以下の呼び出しを発行して、ポッドが ci-env と target-env の両方のロールを引き受けることができるかどうかを確認します。

aws sts get-caller-identity --profile ci-env

aws sts get-caller-identity --profile target-env

これで、ポッドには、前の手順で定義した AWS リソースに対する基本的なリストアクセス許可があります。以下のコマンドでは、ターゲットアカウントの Amazon EKS クラスターのリストを出力するはずです。

aws eks list-clusters --region <AWS_REGION> --profile target-env

DescribeCluster コマンドを実行して、クラスターの内容を記述することもできます。
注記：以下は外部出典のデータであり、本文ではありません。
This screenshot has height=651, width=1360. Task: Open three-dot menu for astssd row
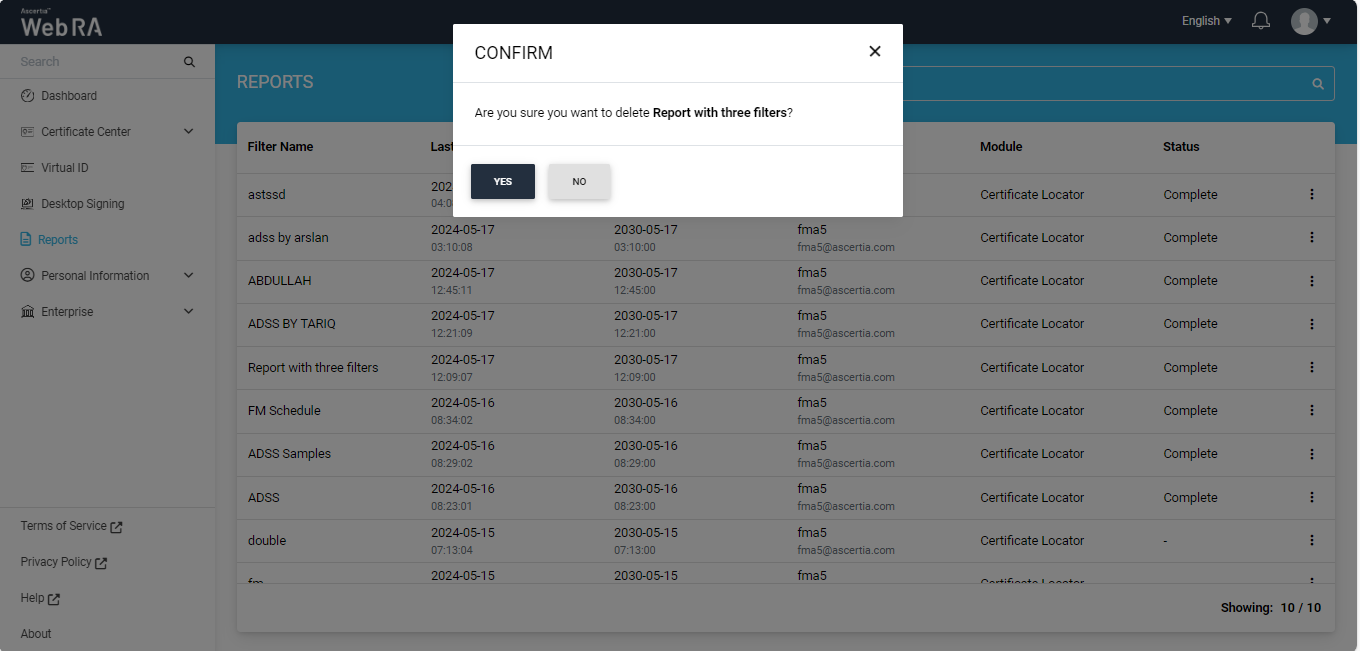tap(1312, 195)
aws eks describe-cluster --region <AWS_REGION> --profile target-env --name <TARGET_EKS_CLUSTER_NAME>

6.    ターゲットアカウントの Amazon EKS クラスターの設定 – aws-auth configmap の変更

CI アカウントクラスターポッドがターゲットクラスターのリソースにアクセスして管理するには、system:masters グループにロールを追加して、ターゲットアカウントのクラスターの aws-auth configmap を編集する必要があります。以下は、変更後の configmap の外観です。

  mapRoles: |
. . .
    - groups:
      - system:masters
      rolearn: arn:aws:iam::TARGET_ACCOUNT_ID:role/target-account-iam-role
      username: test-user

7.    ターゲットアカウントの Amazon EKS クラスターへのアクセスをテストする

手順 5 で作成したポッドで、kubeconfig を更新して、ターゲットアカウントの EKS クラスターへのアクセスをテストします。

aws --region <AWS_REGION> eks update-kubeconfig --name <TARGET_EKS_CLUSTER_NAME> --profile target-env

これで、ポッドはターゲットクラスターの kube リソースにアクセスできるはずです。kubectl get のサンプル呼び出しをいくつか発行して、ターゲットアカウントの EKS リソースにアクセスして確認します。

kubectl get namespaces     

kubectl get pods -n kube-system

まとめ

このブログでは、1 つのターゲットアカウントを使用してクロスアカウントアクセスを示しましたが、実際にはターゲットアカウントに制限はありません。理想的な環境では、CI アカウントで、開発、ステージ、テスト、本番などの複数のターゲットアプリケーションアカウントを管理することができます。ソリューションは、アクセスする CI クラスターポッドのこれらの各ターゲットアカウントで CI アカウントの IAM ロールを信頼することにより拡張できます。

このブログでは、AssumeRole チェーン操作を使用して Amazon EKS クラスターリソース間のクロスアカウントアクセスを有効にする手順を説明しました。けれども、別のアカウントのクラスターから ID プロバイダーを作成して、クロスアカウント IAM アクセス許可を設定および実装することもできます。